■ **Actions to take**
1. In the Goderich Public School text, what does the abbreviation "RQ2" stand for?
2. Quote the Goderich Public School text word for word, covering the stretch from "Four years ago, the" through "for problem solving.".

■ **Reading text**
■ ■ ■

In 2009, the staff at Goderich Public School embraced the challenges of the amalgamation of two schools. This was followed in 2013 by the addition of portions of two more schools. Together, these elements now form a cohesive, caring and inclusive community encompassing a diverse rural and urban population. Sensitive to local feelings, throughout the transitions, the staff took proactive measures such as instituting pen pal programs, students symbolically transporting soil to the new site for tree planting and equal representation at opening ceremonies. The school’s subsequent success in bringing its students together, including the full integration of those with special education needs, stems from strong leadership, intense teamwork and a shared determination to operate as one entity.
Acting on their specific demographics and feedback from stakeholders, the administration and staff underlined their commitment to school unity by focusing on shared strengths and needs. Later, when the first combined EQAO data revealed persistent shortcomings in primary language, junior math and parental involvement, the staff knew they had to work even harder to engage the entire community. Since then, Goderich has surpassed all provincial standards, particularly in math.
Principal Deb Gill credits the school’s success to every staff member’s commitment to meeting the physical, emotional and learning needs of every child. Tireless efforts to engage parents through open houses, newsletters, book fairs and communications about timely attendance have had a positive effect. A crucial first step was establishing homework procedures requiring 20 minutes of reading with parents each evening. In time, simple math games were also assigned. Parents sign student planners and math folders to verify time spent practising reading and math together. In addition, education assistants run homework programs before and after school and, for those who ride buses, the administration operates a homework club during nutrition breaks. While large celebrations mark the attainment of reading and math goals, even the tiniest gains are celebrated and shared regularly with former teachers, peers and parents.
Four years ago, the board helped Goderich adopt a school-wide collaborative problem-solving approach to math using common vocabulary and high-yield strategies. Professional learning, through reciprocal classroom visitations, contributed enormously to team building. Deliberate timetabling allows divisional planning teams to meet and enables team teaching through shared preparation periods for same-grade partners. Grade 3 teachers use the abbreviation “RQ2” (Read Question Twice) to remind students to think deeply before answering questions and uniformly subscribe to Math Talk for problem solving.

■ ■ ■

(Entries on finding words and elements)
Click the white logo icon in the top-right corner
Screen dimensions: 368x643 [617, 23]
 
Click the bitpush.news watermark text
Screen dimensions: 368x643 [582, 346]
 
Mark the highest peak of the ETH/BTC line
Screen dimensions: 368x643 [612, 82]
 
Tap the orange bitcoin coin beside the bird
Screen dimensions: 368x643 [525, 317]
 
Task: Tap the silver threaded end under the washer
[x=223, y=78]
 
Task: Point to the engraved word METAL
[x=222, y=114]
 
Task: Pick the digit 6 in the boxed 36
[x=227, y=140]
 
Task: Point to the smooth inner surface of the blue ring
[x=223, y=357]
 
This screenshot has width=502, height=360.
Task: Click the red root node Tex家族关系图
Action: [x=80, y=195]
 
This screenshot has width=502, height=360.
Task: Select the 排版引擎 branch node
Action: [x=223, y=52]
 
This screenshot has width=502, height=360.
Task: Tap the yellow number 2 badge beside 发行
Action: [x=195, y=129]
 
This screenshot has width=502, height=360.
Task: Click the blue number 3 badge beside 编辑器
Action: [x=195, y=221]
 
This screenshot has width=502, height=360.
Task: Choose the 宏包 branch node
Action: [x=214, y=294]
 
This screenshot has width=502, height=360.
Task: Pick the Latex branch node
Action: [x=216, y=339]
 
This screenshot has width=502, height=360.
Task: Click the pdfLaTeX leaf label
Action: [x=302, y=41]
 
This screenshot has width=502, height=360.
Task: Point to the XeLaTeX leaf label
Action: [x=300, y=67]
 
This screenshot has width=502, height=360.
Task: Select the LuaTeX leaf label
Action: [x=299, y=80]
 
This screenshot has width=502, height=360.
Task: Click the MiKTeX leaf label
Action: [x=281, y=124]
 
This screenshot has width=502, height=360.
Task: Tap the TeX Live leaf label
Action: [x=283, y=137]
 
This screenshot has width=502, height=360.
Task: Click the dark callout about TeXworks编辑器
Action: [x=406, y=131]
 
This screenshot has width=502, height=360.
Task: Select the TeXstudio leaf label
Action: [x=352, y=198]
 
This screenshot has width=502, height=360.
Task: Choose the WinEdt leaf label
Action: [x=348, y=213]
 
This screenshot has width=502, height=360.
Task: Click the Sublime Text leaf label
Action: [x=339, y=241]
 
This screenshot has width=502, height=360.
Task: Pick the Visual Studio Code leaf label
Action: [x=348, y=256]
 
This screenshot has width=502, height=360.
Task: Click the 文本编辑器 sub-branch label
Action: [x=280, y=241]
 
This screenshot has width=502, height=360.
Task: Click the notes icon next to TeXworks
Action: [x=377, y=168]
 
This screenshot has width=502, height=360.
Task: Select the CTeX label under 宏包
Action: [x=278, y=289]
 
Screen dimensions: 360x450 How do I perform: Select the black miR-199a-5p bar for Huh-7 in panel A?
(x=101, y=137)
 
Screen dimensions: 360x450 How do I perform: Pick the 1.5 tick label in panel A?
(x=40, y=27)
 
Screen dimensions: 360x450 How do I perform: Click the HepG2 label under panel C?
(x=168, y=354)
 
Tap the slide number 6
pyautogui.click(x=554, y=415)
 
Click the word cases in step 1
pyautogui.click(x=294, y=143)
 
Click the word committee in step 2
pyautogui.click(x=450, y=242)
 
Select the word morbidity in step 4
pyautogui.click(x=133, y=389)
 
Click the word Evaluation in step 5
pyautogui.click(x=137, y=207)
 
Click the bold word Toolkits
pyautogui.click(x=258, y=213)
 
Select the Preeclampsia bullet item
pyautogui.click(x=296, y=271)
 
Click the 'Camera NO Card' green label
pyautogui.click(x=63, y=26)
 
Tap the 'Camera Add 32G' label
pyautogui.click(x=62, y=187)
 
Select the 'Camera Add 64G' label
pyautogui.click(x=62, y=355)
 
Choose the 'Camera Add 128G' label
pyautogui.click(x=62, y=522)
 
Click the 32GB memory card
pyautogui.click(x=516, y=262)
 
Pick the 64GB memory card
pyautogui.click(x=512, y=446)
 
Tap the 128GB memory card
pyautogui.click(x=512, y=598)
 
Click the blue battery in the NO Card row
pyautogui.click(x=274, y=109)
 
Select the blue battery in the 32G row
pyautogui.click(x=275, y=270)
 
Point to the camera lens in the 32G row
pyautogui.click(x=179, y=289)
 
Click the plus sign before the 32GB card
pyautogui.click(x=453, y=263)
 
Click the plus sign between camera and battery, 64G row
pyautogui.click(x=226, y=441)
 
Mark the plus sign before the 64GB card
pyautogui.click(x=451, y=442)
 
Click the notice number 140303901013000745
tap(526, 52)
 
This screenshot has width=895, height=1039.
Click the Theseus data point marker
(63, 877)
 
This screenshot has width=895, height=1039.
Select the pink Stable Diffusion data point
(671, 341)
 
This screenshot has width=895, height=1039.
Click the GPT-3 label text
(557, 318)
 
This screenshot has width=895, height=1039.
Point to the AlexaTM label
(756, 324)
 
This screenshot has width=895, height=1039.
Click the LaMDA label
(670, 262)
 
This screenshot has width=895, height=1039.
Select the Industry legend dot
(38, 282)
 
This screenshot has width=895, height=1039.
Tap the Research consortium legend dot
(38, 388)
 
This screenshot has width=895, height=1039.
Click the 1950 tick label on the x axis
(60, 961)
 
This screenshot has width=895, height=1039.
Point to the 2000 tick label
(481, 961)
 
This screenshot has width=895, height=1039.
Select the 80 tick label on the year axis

■ ■ ■

■ **Solutions for each task**
1. Read Question Twice.

2.
Four years ago, the board helped Goderich adopt a school-wide collaborative problem-solving approach to math using common vocabulary and high-yield strategies. Professional learning, through reciprocal classroom visitations, contributed enormously to team building. Deliberate timetabling allows divisional planning teams to meet and enables team teaching through shared preparation periods for same-grade partners. Grade 3 teachers use the abbreviation “RQ2” (Read Question Twice) to remind students to think deeply before answering questions and uniformly subscribe to Math Talk for problem solving.